Motifs are recurring structures, contrasts, and literary devices that can help to develop and inform the text’s major themes.

Community

As Janie returns to Eatonville, the novel focuses on the porch-sitters who gossip and speculate about her situation. In Eatonville and the Everglades, particularly, the two most significant settings in the novel, Janie constantly interacts with the community around her. At certain times, she longs to be a part of this vibrant social life, which, at its best, offers warmth, safety, connection, and interaction for Janie. In Chapter 18, for example, when Tea Cake, Janie, and Motor Boat seek shelter from the storm, the narrator notes that they “sat in company with the others in other shanties”; of course, they are not literally sitting in the same room as these others, but all of those affected by the hurricane share a communal bond, united against the overwhelming, impersonal force of the hurricane.

At other times, however, Janie scorns the pettiness of the gossip and rumors that flourish in these communities, which often criticize her out of jealousy for her independence and strong will. These communities, exemplifying a negative aspect of unity, demand the sacrifice of individuality. Janie refuses to make this sacrifice, but even near the end of the book, during the court trial, “it [i]s not death she fear[s]. It [i]s misunderstanding.” In other words, Janie still cares what people in the community think because she still longs to understand herself.

Race and Racism

Because Zora Neale Hurston was a famous Black author who was associated with the Harlem Renaissance, many readers assume that Their Eyes Were Watching God is concerned primarily with issues of race. Although race is a significant motif in the book, it is not, by any means, a central theme. As Alice Walker writes in her dedication to I Love Myself When I Am Laughing...and Then Again When I Am Looking Mean and Impressive: A Zora Neale Hurston Reader, “I think we are better off if we think of Zora Neale Hurston as an artist, period—rather than as the artist/politician most Black writers have been required to be.” Along the same lines, it is far more fulfilling to read Janie’s story as a profoundly human quest than as a distinctly Black one.

But issues of race are nonetheless present. Janie and Tea Cake experience prejudice from both Black people and white people at significant moments in the book. Two moments in particular stand out: Janie’s interactions, in Chapter 16, with Mrs. Turner, a Black woman with racist views against Black people, and the courtroom scene, in Chapter 19, after which Janie is comforted by white women but scorned by her Black friends. In these moments, we see that racism in the novel operates as a cultural construct, a free-floating force that affects not only how white characters treat Black characters, but also how Black characters perceive themselves.

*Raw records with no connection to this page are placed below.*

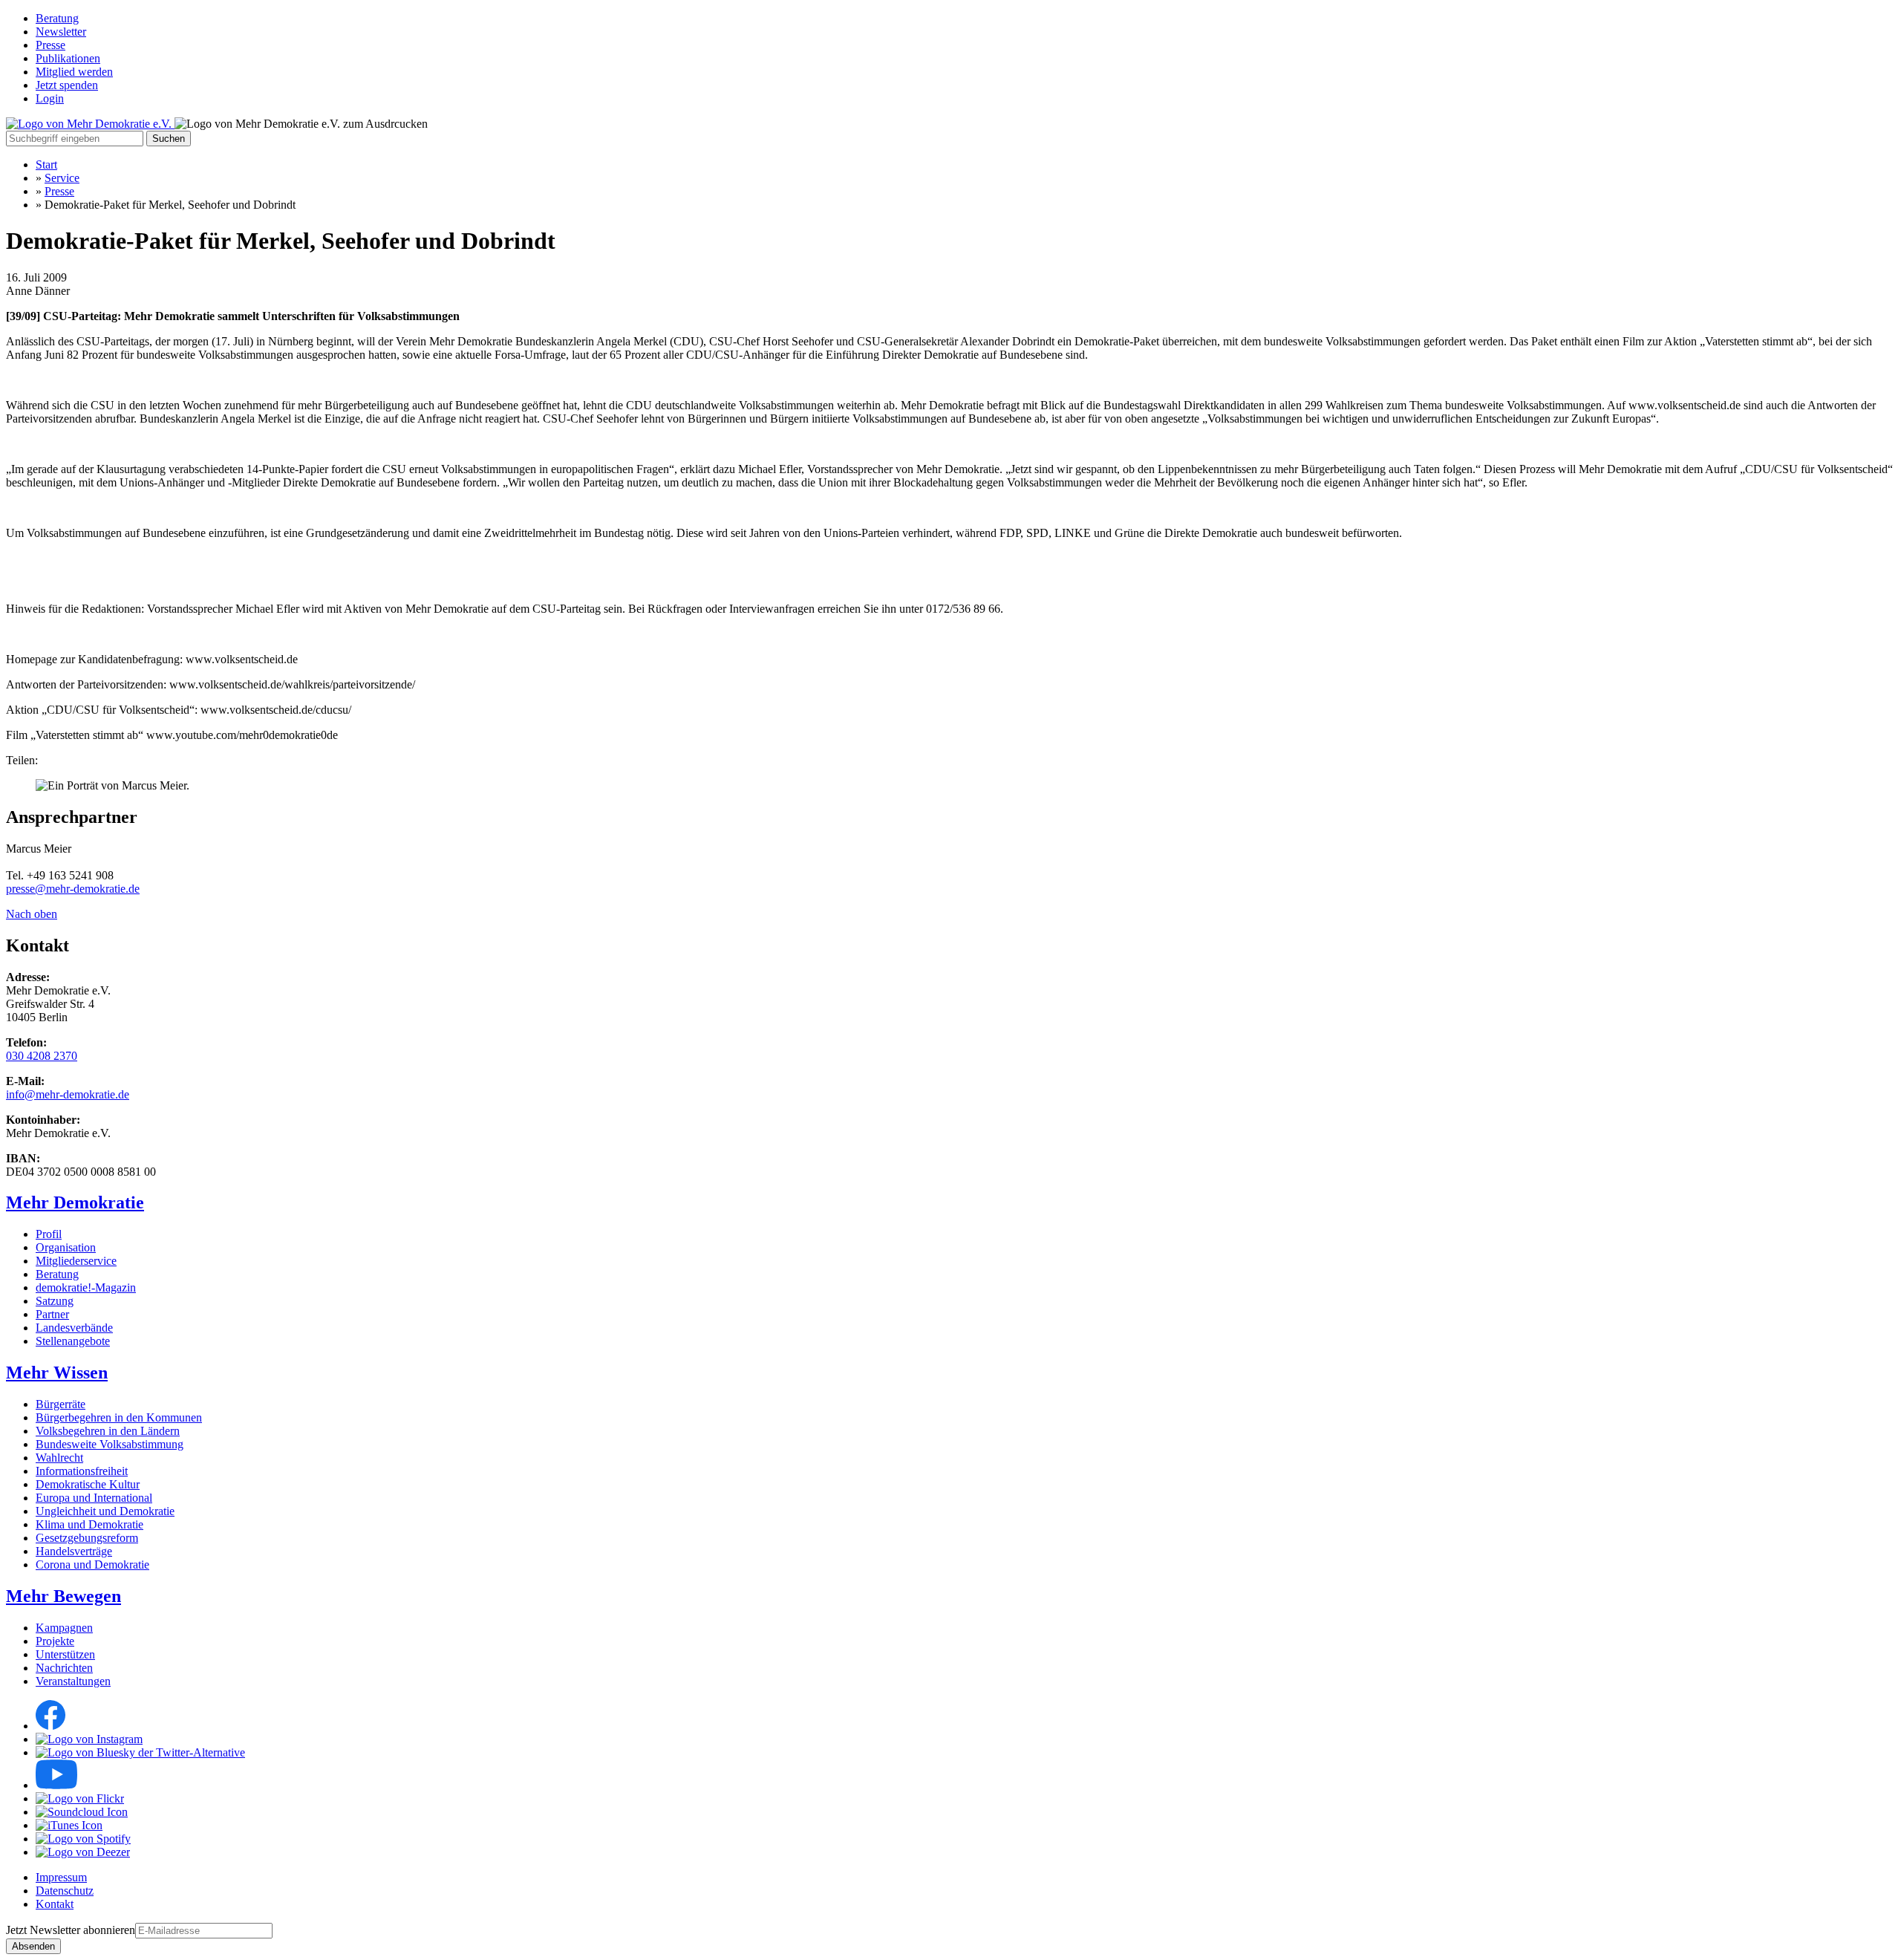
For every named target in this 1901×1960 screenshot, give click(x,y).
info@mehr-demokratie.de (67, 1094)
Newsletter (61, 31)
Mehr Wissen (57, 1372)
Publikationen (68, 58)
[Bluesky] (140, 1752)
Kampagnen (64, 1627)
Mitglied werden (74, 71)
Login (50, 98)
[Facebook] (50, 1725)
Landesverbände (74, 1327)
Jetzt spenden (67, 85)
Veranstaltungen (73, 1681)
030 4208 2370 (41, 1055)
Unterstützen (65, 1654)
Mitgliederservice (76, 1260)
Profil (49, 1234)
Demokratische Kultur (88, 1484)
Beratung (57, 18)
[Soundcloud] (82, 1812)
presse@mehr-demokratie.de (73, 888)
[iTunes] (69, 1825)
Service (62, 178)
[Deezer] (83, 1852)
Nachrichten (64, 1667)
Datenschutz (65, 1890)
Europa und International (94, 1497)
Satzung (55, 1301)
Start (46, 164)
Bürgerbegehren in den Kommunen (119, 1417)
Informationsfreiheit (82, 1471)
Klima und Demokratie (89, 1524)
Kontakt (55, 1904)
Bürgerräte (60, 1404)
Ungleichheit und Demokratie (105, 1511)
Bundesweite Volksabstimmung (109, 1444)
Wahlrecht (59, 1457)
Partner (52, 1314)
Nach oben (31, 914)
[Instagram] (89, 1739)
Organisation (66, 1247)
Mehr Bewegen (63, 1596)
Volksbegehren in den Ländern (108, 1431)
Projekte (55, 1641)
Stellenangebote (73, 1341)
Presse (50, 45)
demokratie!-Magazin (86, 1287)
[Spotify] (83, 1838)
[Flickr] (80, 1798)
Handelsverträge (74, 1551)
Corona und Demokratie (92, 1564)
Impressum (61, 1877)
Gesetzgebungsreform (87, 1537)
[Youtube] (56, 1785)
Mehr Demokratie (75, 1202)
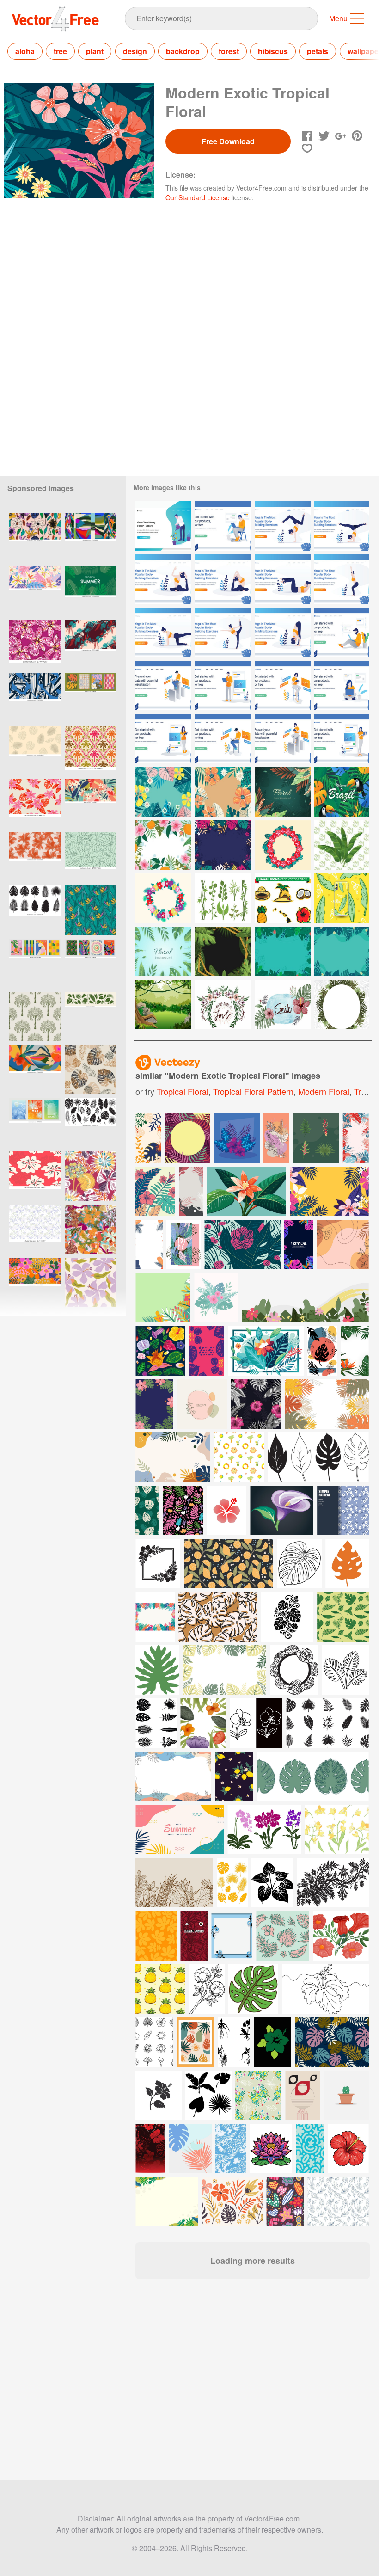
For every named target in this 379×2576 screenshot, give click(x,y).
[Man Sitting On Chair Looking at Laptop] (223, 526)
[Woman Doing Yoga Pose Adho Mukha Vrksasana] (283, 526)
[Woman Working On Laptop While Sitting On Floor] (341, 685)
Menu (338, 18)
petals (317, 51)
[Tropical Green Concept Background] (283, 792)
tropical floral (182, 1091)
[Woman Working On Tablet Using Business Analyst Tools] (283, 738)
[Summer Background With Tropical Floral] (283, 951)
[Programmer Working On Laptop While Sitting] (223, 738)
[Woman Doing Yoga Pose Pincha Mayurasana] (341, 526)
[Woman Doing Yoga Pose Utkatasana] (341, 579)
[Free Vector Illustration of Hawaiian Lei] (283, 845)
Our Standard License (197, 197)
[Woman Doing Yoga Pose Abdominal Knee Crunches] (283, 579)
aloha (25, 51)
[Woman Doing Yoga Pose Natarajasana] (223, 632)
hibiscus (273, 51)
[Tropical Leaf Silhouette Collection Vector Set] (35, 910)
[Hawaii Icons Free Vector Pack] (283, 898)
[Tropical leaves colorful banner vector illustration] (183, 1244)
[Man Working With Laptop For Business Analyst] (163, 685)
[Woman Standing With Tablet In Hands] (163, 738)
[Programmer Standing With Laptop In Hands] (223, 685)
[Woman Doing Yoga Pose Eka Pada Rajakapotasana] (163, 579)
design (135, 51)
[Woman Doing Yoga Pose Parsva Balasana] (163, 632)
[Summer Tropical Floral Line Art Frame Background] (223, 951)
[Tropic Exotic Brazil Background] (341, 792)
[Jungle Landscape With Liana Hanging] (163, 1004)
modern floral (323, 1091)
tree (60, 51)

Hurston’s perspective on racism was undoubtedly influenced by her study with influential anthropologist Franz Boas, who argued that ideas of race are culturally constructed and that skin color indicates little, if anything, about innate difference. In other words, racism is a cultural force that individuals can either struggle against or yield to rather than a mindset rooted in demonstrable facts. In this way, racism operates in the novel just like the hurricane and the doctrine to which Jody adheres; it is an environmental force that challenges Janie in her quest to achieve harmony with the world around her.

The Folklore Quality of Religion

As the title indicates, God plays a huge role in the novel, but this God is not really the Judeo-Christian God. The book maintains an almost Gnostic perspective on the universe: God is not a single entity but a diffuse force. This outlook is particularly evident in the mystical way that Hurston describes nature. At various times, the sun, moon, sky, sea, horizon, and other aspects of the natural world appear imbued with divinity. The God in the title refers to these divine forces throughout the world, both beautiful and threatening, that Janie encounters. Her quest is a spiritual one because her ultimate goal is to find her place in the world, understand who she is, and be at peace with her environment.

Thus, except for one brief reference to church in Chapter 12, organized religion never appears in the novel. The idea of spirituality, on the other hand, is always present, as the novel espouses a worldview rooted in folklore and mythology. As an anthropologist, Hurston collected rural mythology and folklore of Black people in America and the Caribbean. Many visions of mysticism that she presents in the novel—her haunting personification of Death, the idea of a sun-god, the horizon as a boundary at the end of the world—are likely culled directly from these sources. Like her use of dialogue, Hurston’s presentation of folklore and non-Christian spirituality celebrates the Black rural culture.